Récompensé au 72e Festival de Cannes par le Prix du scénario, le dernier film de Céline Sciamma fait partie des sensations de la Croisette. Portrait de la jeune fille en feu interroge sur le regard et la naissance du désir à travers les figures de l’artiste et de son modèle. Marianne, jeune peintre, interprétée par Noémie Merlant, est missionnée pour réaliser le portrait d’Héloïse, jeune fille sortie du couvent, car promise à un aristocrate milanais et interprétée par Adèle Haenel. Si l’ensemble du film de Céline Sciamma, à l’esthétique classique très sophistiquée, est composé comme d’immenses tableaux, la première apparition d’Adèle Haenel à l’écran pourrait en être le chef-d’œuvre.

La silhouette d’Héloïse se dessine lourdement dans le cadre. Dissimulée sous une énorme cape noire, la tête encapuchonnée, elle apparaît de dos, mystérieuse. La jeune femme ouvre la porte et nous plongeons avec elle dans le grand jour. Aucune musique ne se fait entendre. Seuls les bruits des vagues et du vent sont audibles.
Dans le champ de la caméra, nous observons le dos d’Héloïse, qui avance d’un pas déterminé vers la falaise et le large, le capuchon couvrant ses cheveux menaçant de tomber à chaque mouvement. Et en contrechamp, Marianne qui la suit de près, les yeux plissés dans l’espoir d’apercevoir un détail de son visage. Le capuchon finit par tomber sur les épaules d’Héloïse, dévoilant une chevelure blonde comme les blés. Elle entame alors une course effrénée vers la falaise. Le calme et la lenteur de la scène se tendent, comme le laisse entendre le bruit, intensifié, des vagues se fracassant contre la falaise. L’inquiétude se dessine sur le visage de Marianne ; la peur qu’Héloïse se jette de la falaise. Mais Adèle Haenel stoppe sa course, brutalement, au bord du vide. Elle est rejointe par une Noémie Merlant essoufflée. La jeune femme rompt alors le silence, le visage toujours tourné vers le large : « Cela fait des années que je rêve de faire ça ! ». « Mourir ? », interroge la jeune peintre. Elle dévoile alors enfin son visage, et répond de manière délicieuse par ce paronyme, annonciateur d’un jeu d’intelligence et de connivence entre deux femmes, égales dans la différence : « Courir. ».

Cette longue séquence subjugue, tant le personnage d’Adèle Haenel rayonne de son mystère et de son désir de liberté. Mais la scène transcende l’aspect émotionnel lorsqu’elle est regardée au prisme du mythe d’Orphée et d’Eurydice, mythe que Céline Sciamma se plaît à réécrire et réinterpréter.
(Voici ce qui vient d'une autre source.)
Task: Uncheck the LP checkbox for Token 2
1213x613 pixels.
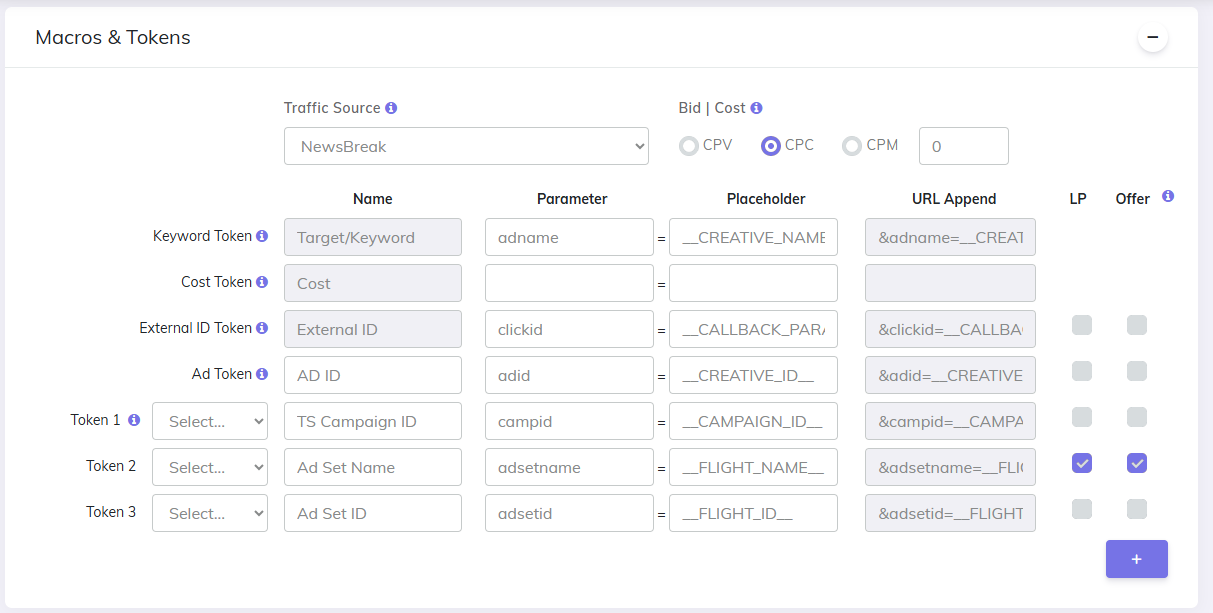Action: tap(1081, 463)
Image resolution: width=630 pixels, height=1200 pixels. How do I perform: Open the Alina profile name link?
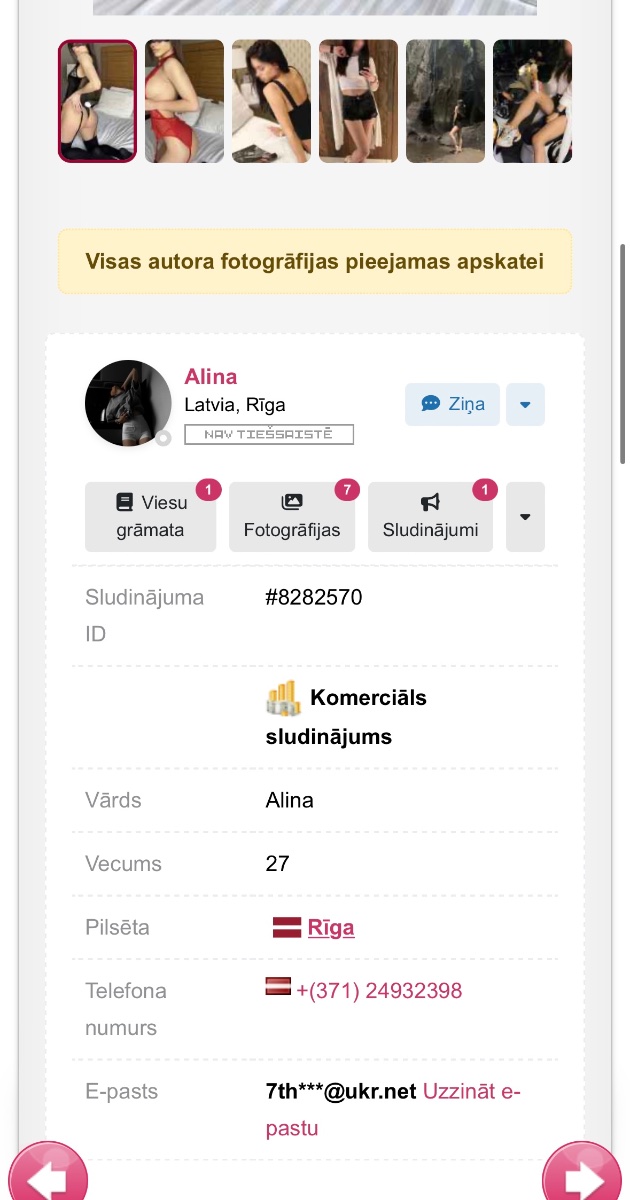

Les deux femmes rejouent ainsi, de manière inconsciente, le moment où Orphée se rend aux Enfers récupérer Eurydice. Ce dernier a pour ordre de ne jamais se retourner, sous peine de se voir perdre sa dulcinée une seconde fois. Mais comme tout interdit, il est destiné à être brisé.
En finissant par se retourner, Héloïse condamne, sans même le savoir, le désir qui naît au même moment pour Marianne. Cette scène préfigure l’impossibilité de cet amour dans le temps présent et à venir, mais annonce son éternité dans le souvenir.